◆ What the task asks
Exactly as given, restate each record that follows.

Dataset entries
*-*-*

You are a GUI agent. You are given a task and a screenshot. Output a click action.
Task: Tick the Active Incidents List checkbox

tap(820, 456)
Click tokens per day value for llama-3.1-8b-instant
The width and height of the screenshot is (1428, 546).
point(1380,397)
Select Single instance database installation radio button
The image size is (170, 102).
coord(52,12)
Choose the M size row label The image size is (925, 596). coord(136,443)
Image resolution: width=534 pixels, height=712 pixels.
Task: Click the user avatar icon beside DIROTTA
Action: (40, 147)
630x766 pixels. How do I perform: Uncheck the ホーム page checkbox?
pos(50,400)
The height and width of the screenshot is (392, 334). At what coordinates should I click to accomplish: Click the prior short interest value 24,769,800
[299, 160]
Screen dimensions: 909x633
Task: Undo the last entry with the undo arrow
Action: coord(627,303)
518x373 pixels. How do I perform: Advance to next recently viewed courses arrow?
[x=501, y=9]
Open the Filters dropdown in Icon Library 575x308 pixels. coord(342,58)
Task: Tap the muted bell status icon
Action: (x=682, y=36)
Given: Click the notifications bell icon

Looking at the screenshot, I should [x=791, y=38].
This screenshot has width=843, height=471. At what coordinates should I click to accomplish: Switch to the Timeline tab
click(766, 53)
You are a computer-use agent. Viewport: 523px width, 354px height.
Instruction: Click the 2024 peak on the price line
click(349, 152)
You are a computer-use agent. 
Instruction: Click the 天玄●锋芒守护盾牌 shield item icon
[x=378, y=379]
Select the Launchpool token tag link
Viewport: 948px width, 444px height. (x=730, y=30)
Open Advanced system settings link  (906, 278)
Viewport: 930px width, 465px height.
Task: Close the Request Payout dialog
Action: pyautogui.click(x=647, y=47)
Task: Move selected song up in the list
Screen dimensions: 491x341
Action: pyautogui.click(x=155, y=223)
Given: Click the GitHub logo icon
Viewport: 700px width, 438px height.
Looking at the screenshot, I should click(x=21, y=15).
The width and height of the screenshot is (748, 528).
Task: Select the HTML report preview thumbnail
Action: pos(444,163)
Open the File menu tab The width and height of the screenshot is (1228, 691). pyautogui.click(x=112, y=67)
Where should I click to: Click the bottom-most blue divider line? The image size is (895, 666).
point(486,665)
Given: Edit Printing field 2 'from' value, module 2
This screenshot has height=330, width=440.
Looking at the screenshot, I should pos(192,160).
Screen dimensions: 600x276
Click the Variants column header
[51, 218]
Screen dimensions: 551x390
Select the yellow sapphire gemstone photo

*-*-*

◆ Answer to the exercise
You are a GUI agent. You are given a task and a screenshot. Output a click action.
Task: Tick the Active Incidents List checkbox

tap(820, 456)
Click tokens per day value for llama-3.1-8b-instant
The width and height of the screenshot is (1428, 546).
point(1380,397)
Select Single instance database installation radio button
The image size is (170, 102).
coord(52,12)
Choose the M size row label The image size is (925, 596). coord(136,443)
Image resolution: width=534 pixels, height=712 pixels.
Task: Click the user avatar icon beside DIROTTA
Action: (40, 147)
630x766 pixels. How do I perform: Uncheck the ホーム page checkbox?
pos(50,400)
The height and width of the screenshot is (392, 334). At what coordinates should I click to accomplish: Click the prior short interest value 24,769,800
[299, 160]
Screen dimensions: 909x633
Task: Undo the last entry with the undo arrow
Action: coord(627,303)
518x373 pixels. How do I perform: Advance to next recently viewed courses arrow?
[x=501, y=9]
Open the Filters dropdown in Icon Library 575x308 pixels. coord(342,58)
Task: Tap the muted bell status icon
Action: (x=682, y=36)
Given: Click the notifications bell icon

Looking at the screenshot, I should [x=791, y=38].
This screenshot has width=843, height=471. At what coordinates should I click to accomplish: Switch to the Timeline tab
click(766, 53)
You are a computer-use agent. Viewport: 523px width, 354px height.
Instruction: Click the 2024 peak on the price line
click(349, 152)
You are a computer-use agent. 
Instruction: Click the 天玄●锋芒守护盾牌 shield item icon
[x=378, y=379]
Select the Launchpool token tag link
Viewport: 948px width, 444px height. (x=730, y=30)
Open Advanced system settings link  (906, 278)
Viewport: 930px width, 465px height.
Task: Close the Request Payout dialog
Action: pyautogui.click(x=647, y=47)
Task: Move selected song up in the list
Screen dimensions: 491x341
Action: pyautogui.click(x=155, y=223)
Given: Click the GitHub logo icon
Viewport: 700px width, 438px height.
Looking at the screenshot, I should click(x=21, y=15).
The width and height of the screenshot is (748, 528).
Task: Select the HTML report preview thumbnail
Action: pos(444,163)
Open the File menu tab The width and height of the screenshot is (1228, 691). pyautogui.click(x=112, y=67)
Where should I click to: Click the bottom-most blue divider line? The image size is (895, 666).
point(486,665)
Given: Edit Printing field 2 'from' value, module 2
This screenshot has height=330, width=440.
Looking at the screenshot, I should pos(192,160).
Screen dimensions: 600x276
Click the Variants column header
[51, 218]
Screen dimensions: 551x390
Select the yellow sapphire gemstone photo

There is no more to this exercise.